Today people all around the world are lighting candles at 7pm to remember the children we have lost. This creates a wave of light over the globe. I woke up to my social media filled with pictures and posts about today to mark International Pregnancy and Infant Loss Remembrance Day.

It’s overwhelming to be in this community. Some of the most amazing people I have met are loss parents. It makes my heart swell to know they will remember James today, speak his name, and light a candle for him and others. I have other loved ones remembering James today too; people who haven’t lost their own children but have been touched by the stories of us who have. Thank you to everyone remembering James today and every day.

Tonight I will light a candle for James and I will light another for all of the angels I have met through this community. Their numbers grow the more I reach out and meet parents like me. Each angel is special to me and I send my light up to them tonight and hope they can send their light back down to their parents. We love you angels. We miss you.


I think of James everyday so each season brings different emotions and memories surrounding him.

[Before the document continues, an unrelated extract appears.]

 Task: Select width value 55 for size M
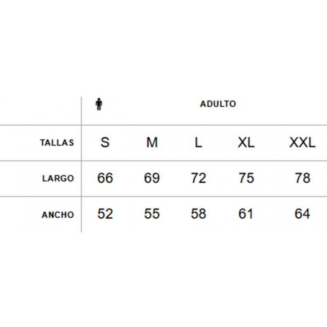pos(152,213)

It’s hard to separate any sadness I have for James from the SAD (seasonal affective disorder) of dark, cold, Pacific NW winters. I usually handle winters here well, but after the New Year I sometimes do tend to get a bit gloomy and it’s easier to wallow in my grief during those times. Earlier in the winter, holidays can sometimes be hard. I wish that James was with us, but I also wish other people were with us too. A general nostalgia for how life used to be can cloud the holidays but I try to hold on to the cheer that makes this season so special for me.

Spring is perhaps when I miss James the most. I relished my pregnancy at that time of the year, entering my third trimester. I spent a lot of time in my garden that spring, as I have every year since. Spring is full of hope and even though at that time we knew that James would have some health challenges, I was also full of hope. I love the spring. Born May 11, just one week before our wedding anniversary, and Mother’s Day usually somewhere in between, late spring is filled with reasons to celebrate and reasons to mourn.

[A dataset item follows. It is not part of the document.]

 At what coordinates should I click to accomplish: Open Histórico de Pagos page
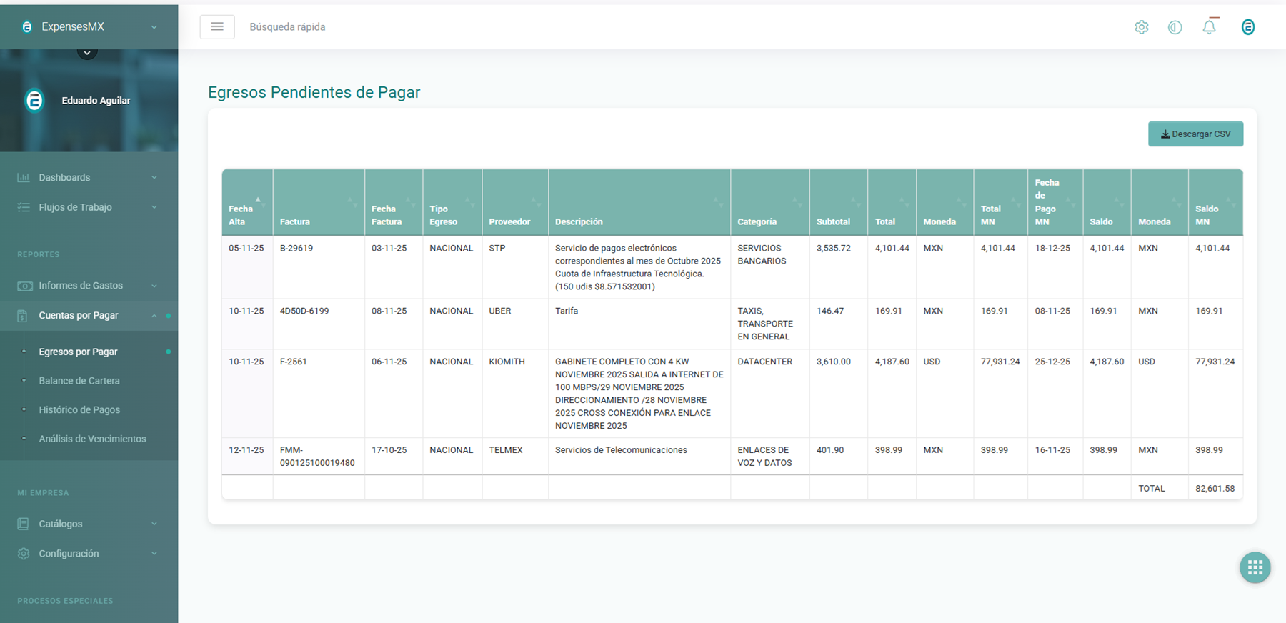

The short time that James was with us was during the summer. I’m usually so busy with work that I don’t have much time to reflect on where we were that summer. But occasionally, I’ll get a pang of longing for the Ronald McDonald House or Seattle Children’s Hospital and think about our day to day lives that summer. I wanted to get out of there so bad when we were living it. Just to get back to Portland and live a normal life with James. But now that it’s all in the past, I cling to those memories of mundane walks between the house and hospital. Or late nights staying up with James when the hospital was quieter. It’s a chapter unlike any other in my story. And when I slow down in my summers now, I can almost feel what it was like. July 12th is always heartbreaking. Marking more distance between the day that we said goodbye and the present.

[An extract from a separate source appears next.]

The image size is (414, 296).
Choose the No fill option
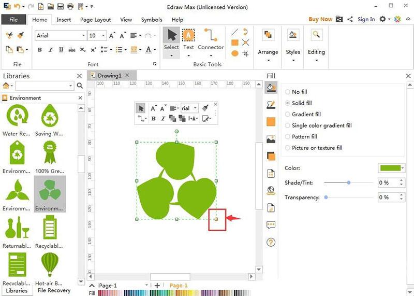coord(288,92)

Fall is when I long for James the most. That first autumn after he died I was aching for the grey rainy season to start. I just needed the weather to mirror what I was feeling. I needed to have the excuse to hole up in my home and stare out the window. It lends to a type of contemplation that is jut easier with that type of weather. I now also long for this project. Fall to me now means remembering James during Pregnancy and Infant Loss Awareness month.